The walker recurses the JSON body and yields only the string leaves on a path-allowlist (so it never scans, e.g., model names or role fields).
Each leaf is matched against the pattern set.
Matches are replaced with <pl:TYPE:HMAC8> placeholders; the plaintext is held in a per-process store keyed by the HMAC.
The modified body is forwarded upstream.

See the Redaction Model for the placeholder format and pattern set.

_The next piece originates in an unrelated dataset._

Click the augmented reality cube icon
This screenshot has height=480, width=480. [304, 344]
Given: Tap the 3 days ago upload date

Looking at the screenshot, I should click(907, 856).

Inbound flow (ingress) and streaming

Non-streaming JSON: the walker recurses the response and substitutes any <pl:…> placeholders back to plaintext.
Streaming SSE: responses are buffered per content block and finalized at end-of-stream, then placeholders are restored. Both the Anthropic and OpenAI handlers currently buffer-then-restore — true per-chunk streaming is a planned enhancement (see the Threat Model limitations).

The audit pipeline

Every redaction emits independently verifiable artifacts:

flowchart LR
    R[redaction event] --> CH[ChainWriter
JSONL hash chain]
    R --> RC[ReceiptWriter
per-redaction Ed25519]
    R --> SM[SessionManifest
rollup + framework tags]
    CH --> CK[periodic checkpoint
Ed25519 over a recomputable root]
    CK --> EV[export-evidence
signed tarball]
    RC --> EV
    SM --> EV
    EV --> VR[verify-evidence
independent audit]

The chain resumes its sequence and previous-hash across proxy restarts, so legitimate restarts do not look like tampering. verify-chain recomputes each checkpoint root from the line's own content before checking the signature, so a replayed signature on a forged chain fails. See the CLI Reference for the verification commands.

Fail-closed posture

Waterwall prefers refusing traffic to leaking it. A missing/corrupt host config, a chain-append failure on either the request or response path, or any of the four kill-switch sources returns HTTP 502 rather than forwarding plaintext. The admin endpoints bind loopback-only and are not user-configurable to bind elsewhere.